While Droyt’s production ethics lend quality to its distinguished brand, the company’s managing director, Chris Effendowicz, thought it high time that the latest technology was introduced to the early stages of its manufacturing operation.

“Because our type of product is largely unmachineable, the initial phases of our production process have remained manual for decades,” he says. “For instance, at the end of each shift we would pour out 1000 litres of liquid soap from a stainless steel reacting vessel into large frames to set into solid soap. Alternatively, the liquid soap is transferred into IBC containers if the soap is to be sold in liquid form.”

To facilitate this process, Droyt would deploy a steel scoop mounted on a pole to transfer the soap manually on to a stainless steel runway, from where it would pass through filters and into the frame.

“We finally decided to replace our time consuming manual process with a pump because, frankly, it was hard work that involved a lot of twisting, and secondly because it would provide a cleaner, more efficient operation,” says Mr Effendowicz. “We tried to do it years ago but couldn’t find a pump offering gentle handling and low shear.”

Too much shear is undesirable when it comes to pumping liquid soap. Firstly, it creates high levels of lather, and secondly, too many bubbles. Because Droyt’s glycerine soap is clear, bubbles can easily ruin its appearance.

“When I recently heard about peristaltic pumps offering no or very low shear, I invited a couple of suppliers to pitch, including Watson-Marlow,” says Mr Effendowicz.

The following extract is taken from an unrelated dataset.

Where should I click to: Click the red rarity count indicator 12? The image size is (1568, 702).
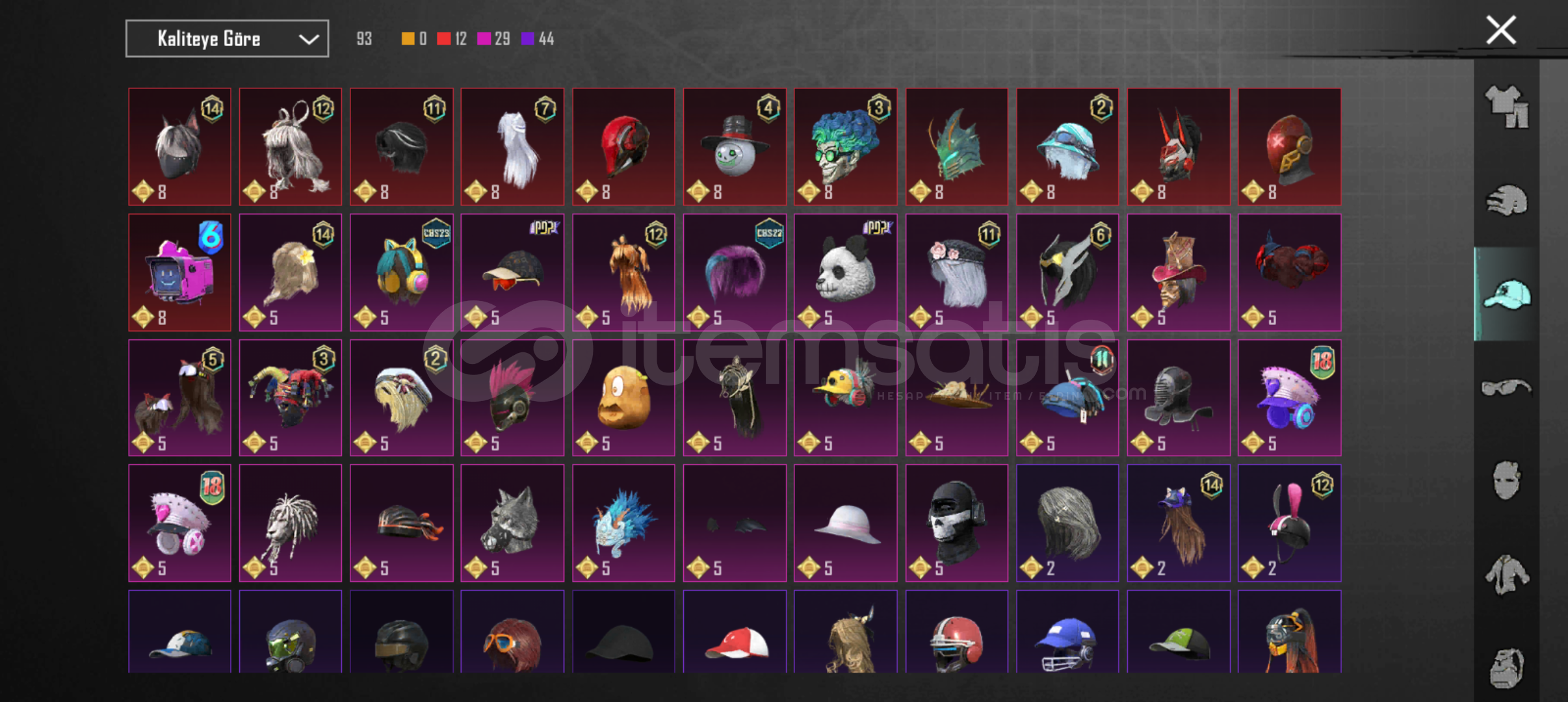[x=452, y=39]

Watson-Marlow proposed a Bredel 32 pump with nitrile rubber hose to match a required flow rate of 1000 to 2000 l/hr and provide the necessary 1.25m suction lift from the mixing tank. Because Droyt adds liquid sugar (as a transparency aid) to the saponified oil base, the soap has the consistency of thick custard. However, this is not a problem for the Bredel pump, which delivers low shear and gentle handling regardless of viscosity.